In detail:Iraq was hit by a perfect storm in the summer of 2014, when oil prices started collapsing and ISIS (Daesh) forces swiftly gained ground in the western and north western parts of Iraq. As a results we saw a big impact on the business climate in parts of Iraq, and many of our underlying companies have been reporting falling revenues and profits. Most local and international Iraq stocks are today trading at the lowest levels we have ever seen, and the index is down a whopping 65% over the past 24 months.
Now the good news is that Daesh are being pushed out of Iraq, which means better security and increasing economic activity. Secondly, the oil price has rebounded sharply and Iraq continues to grow the output of oil. When we started investing in Iraq 6 years ago it was pumping just over 2 m bpd. Today Iraq (including the KRG) is pumping close to 5 m bpd, so clearly a low cost producer with the ability to expand further.

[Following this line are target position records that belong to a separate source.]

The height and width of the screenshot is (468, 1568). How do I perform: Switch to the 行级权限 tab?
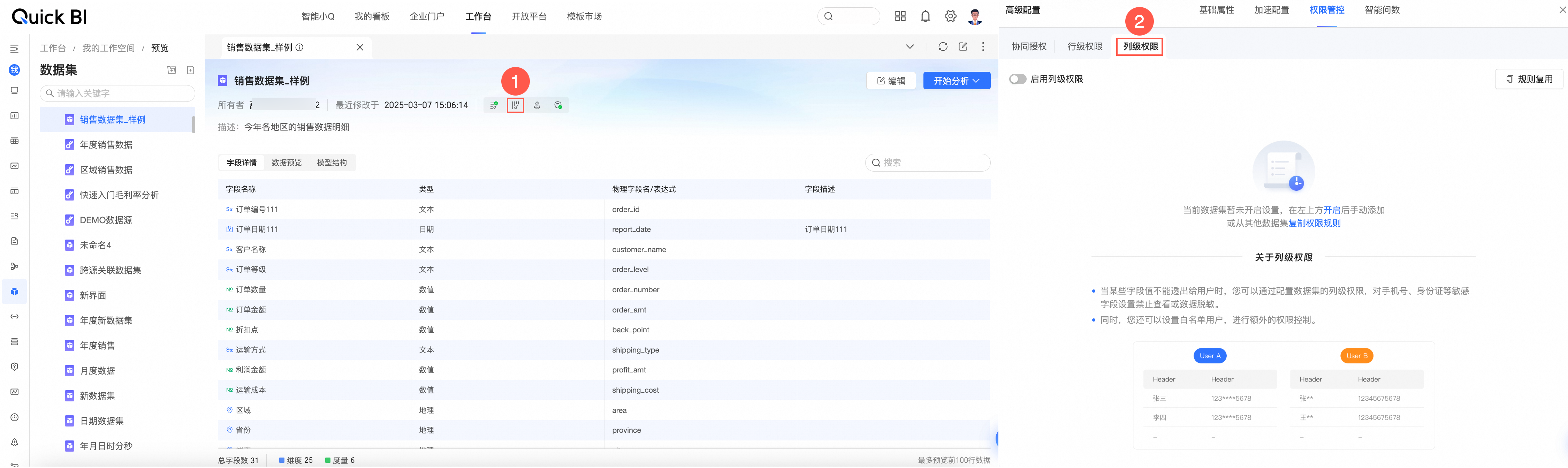1085,47
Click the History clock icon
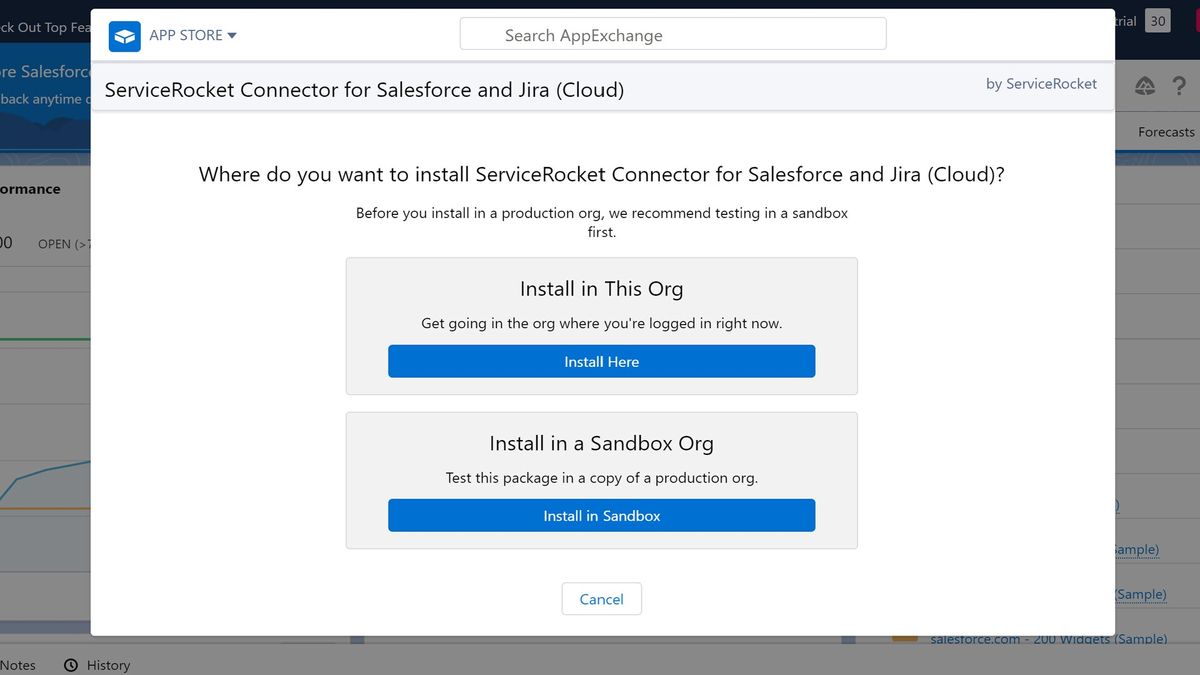Screen dimensions: 1200x675 coord(70,664)
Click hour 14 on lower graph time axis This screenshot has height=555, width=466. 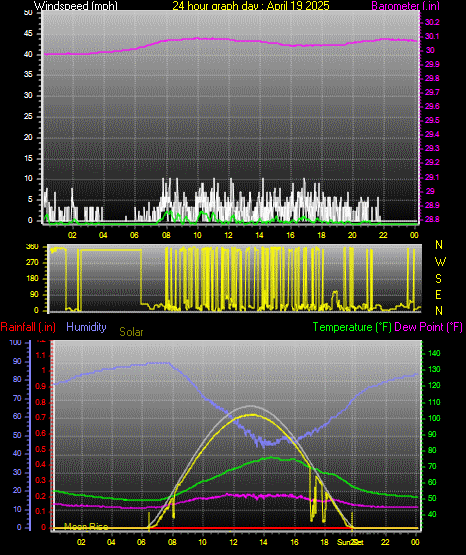click(263, 542)

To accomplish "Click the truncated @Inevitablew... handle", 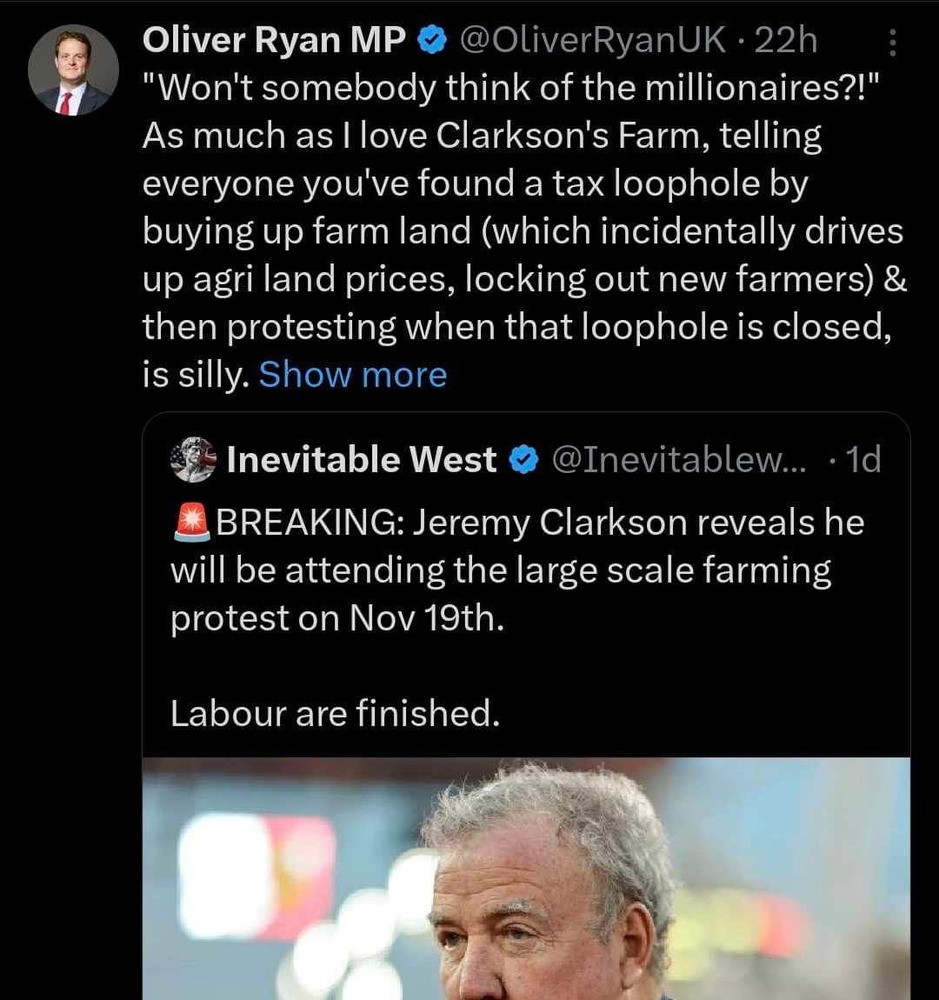I will (x=678, y=460).
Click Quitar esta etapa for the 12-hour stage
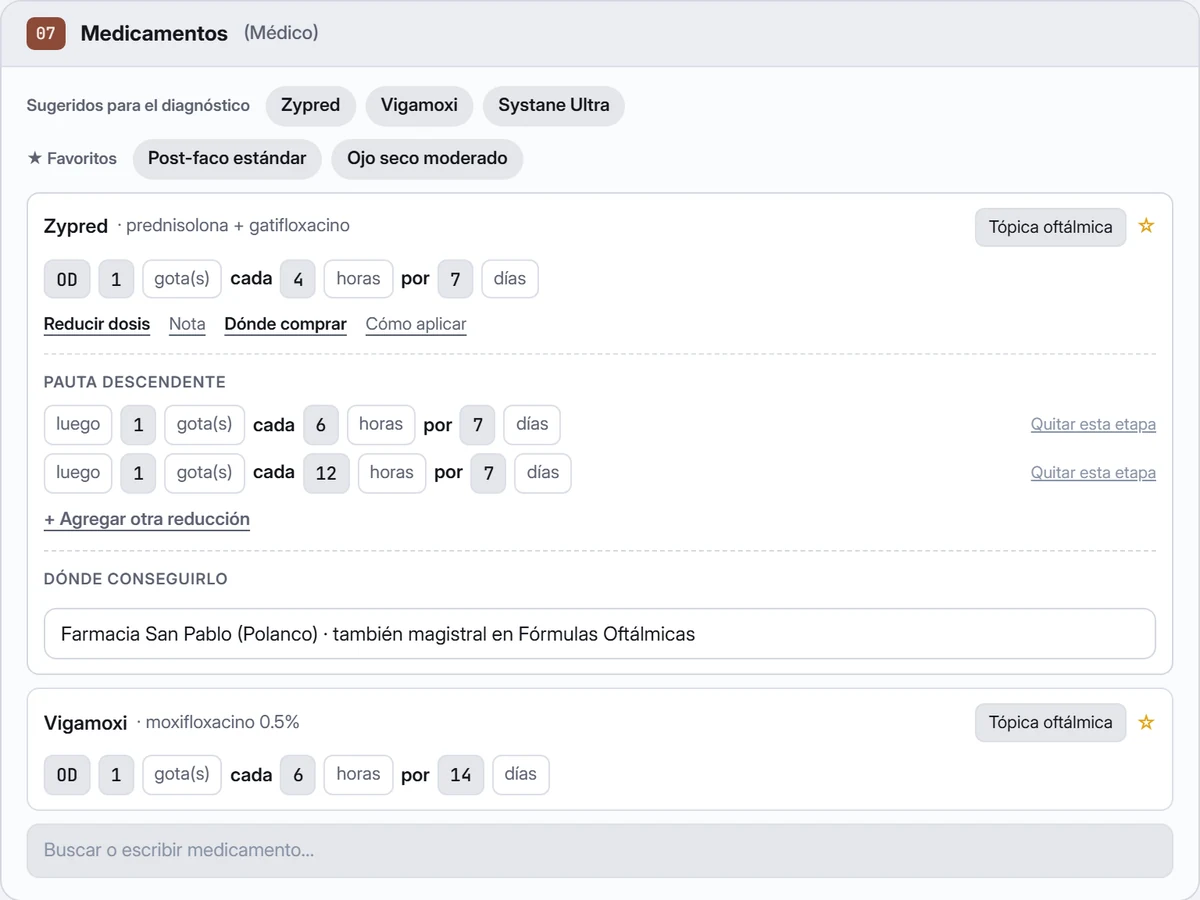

Iraq remains a true frontier market in the sense that it does not price in events efficiently (due to low liquidity, not very accessible, not very known etc.) and this has also been the case as of lately. Despite improvements in the struggle against Daesh and rising oil we have yet so see a meaningful rally in Iraqi stocks. We have noted similar lags historically and believe that a rebound in the second half of the year will take place, unless any unforeseen major events occurs.
Going forward, the price of oil will continue to play a big role for the development of the country. If Syria manages to hold the cease fire that will also be a big boost to Iraq, which harbors over a million refugees. Politically Iraq remains fragile as most young democracies. Three successful parliamentary elections have given a solid ground, but most governments have proven fairly inefficient. The current Prime Minister has performed well considering the circumstances and he still has a large support base.
In a muddle through scenario, where Deash continues to lose ground and without black swan events, we see company earnings normalize and a tremendous upside in the Fund´s holdings.